Acquired Aplastic Anemia: What Have We Learned and What Is in the Horizon?

作者信息

Savaşan Süreyya

机构信息

Division of Hematology/Oncology, Pediatric Blood and Marrow Transplant Program, Children's Hospital of Michigan, Barbara Ann Karmanos Cancer Center, Wayne State University School of Medicine, 3901 Beaubien Boulevard, Detroit, MI 48201, USA.

出版信息

Pediatr Clin North Am. 2018 Jun;65(3):597-606. doi: 10.1016/j.pcl.2018.02.006.

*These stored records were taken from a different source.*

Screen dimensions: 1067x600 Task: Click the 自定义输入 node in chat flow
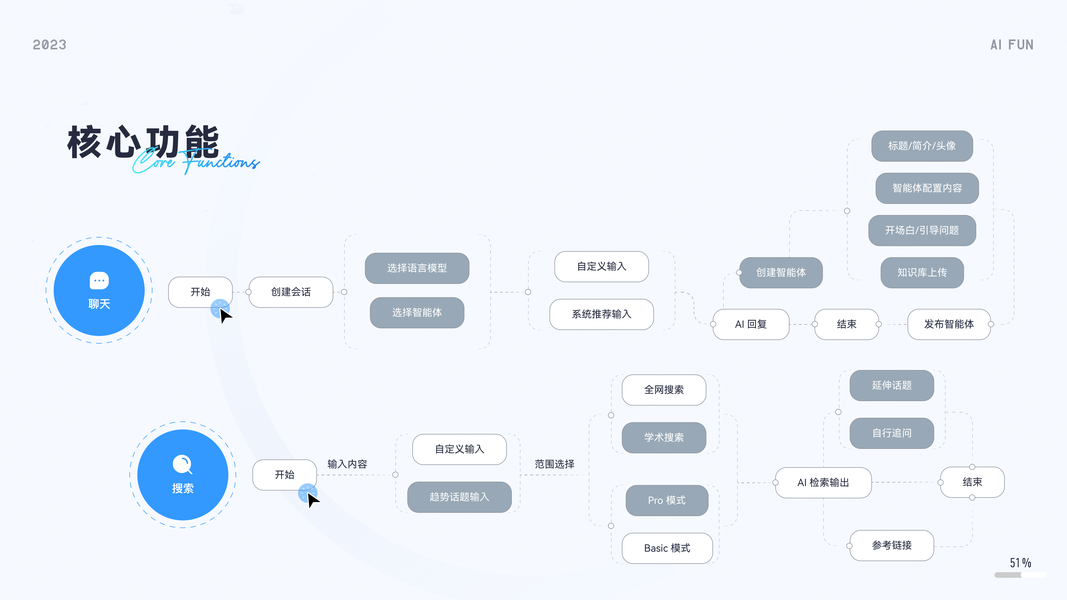pyautogui.click(x=601, y=267)
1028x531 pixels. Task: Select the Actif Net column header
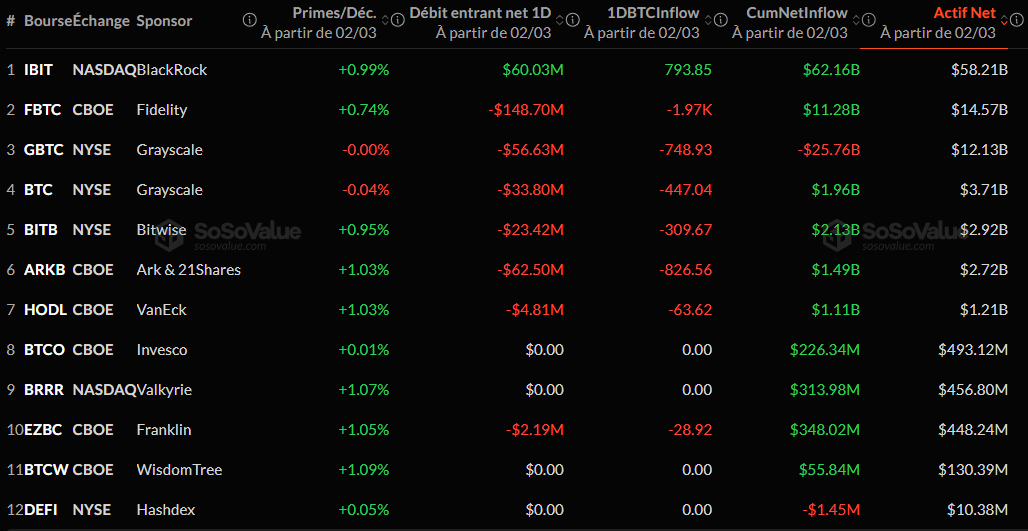point(964,13)
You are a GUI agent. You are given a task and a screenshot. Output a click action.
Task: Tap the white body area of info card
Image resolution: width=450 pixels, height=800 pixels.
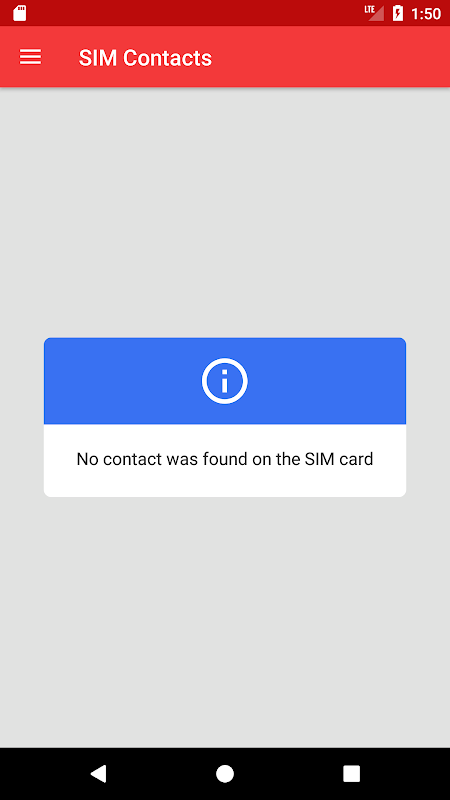click(x=224, y=460)
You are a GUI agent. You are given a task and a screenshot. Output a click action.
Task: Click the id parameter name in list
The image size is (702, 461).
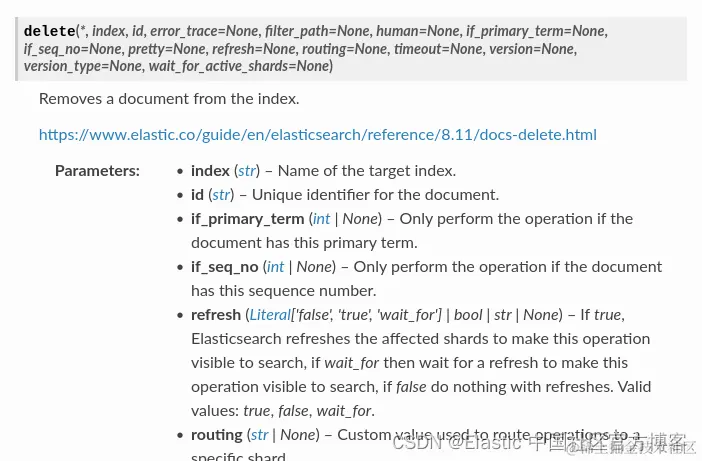click(x=197, y=195)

DOI:10.1016/j.pcl.2018.02.006
PMID:29803285
原文链接:https://pmc.ncbi.nlm.nih.gov/articles/PMC6858993/
Abstract

Acquired aplastic anemia (aAA) characterized by peripheral pancytopenia and bone marrow aplasia is a rare and serious disorder. Differential diagnosis includes constitutional bone marrow failure syndromes and myelodysplastic disorders. Autoimmune reaction to altered hematopoietic stem cells highlights the underlying mechanism. Matched related donor allogeneic hematopoietic stem cell transplantation is the ideal pediatric treatment; alternative approaches include immunosuppressive therapy and use of eltrombopag. Progression to clonal disorders can occur. Recently, alternative donor hematopoietic stem cell transplantation outcomes have significantly improved. Despite advances, aAA continues to be a challenge for hematologists.

摘要

获得性再生障碍性贫血(aAA)以全血细胞减少和骨髓再生障碍为特征,是一种罕见且严重的疾病。鉴别诊断包括先天性骨髓衰竭综合征和骨髓增生异常综合征。对改变的造血干细胞的自身免疫反应是其潜在机制。匹配的相关供体异基因造血干细胞移植是理想的儿科治疗方法;其他方法包括免疫抑制治疗和使用艾曲泊帕。可能会进展为克隆性疾病。最近,替代供体造血干细胞移植的结果有了显著改善。尽管取得了进展,但aAA对血液学家来说仍然是一个挑战。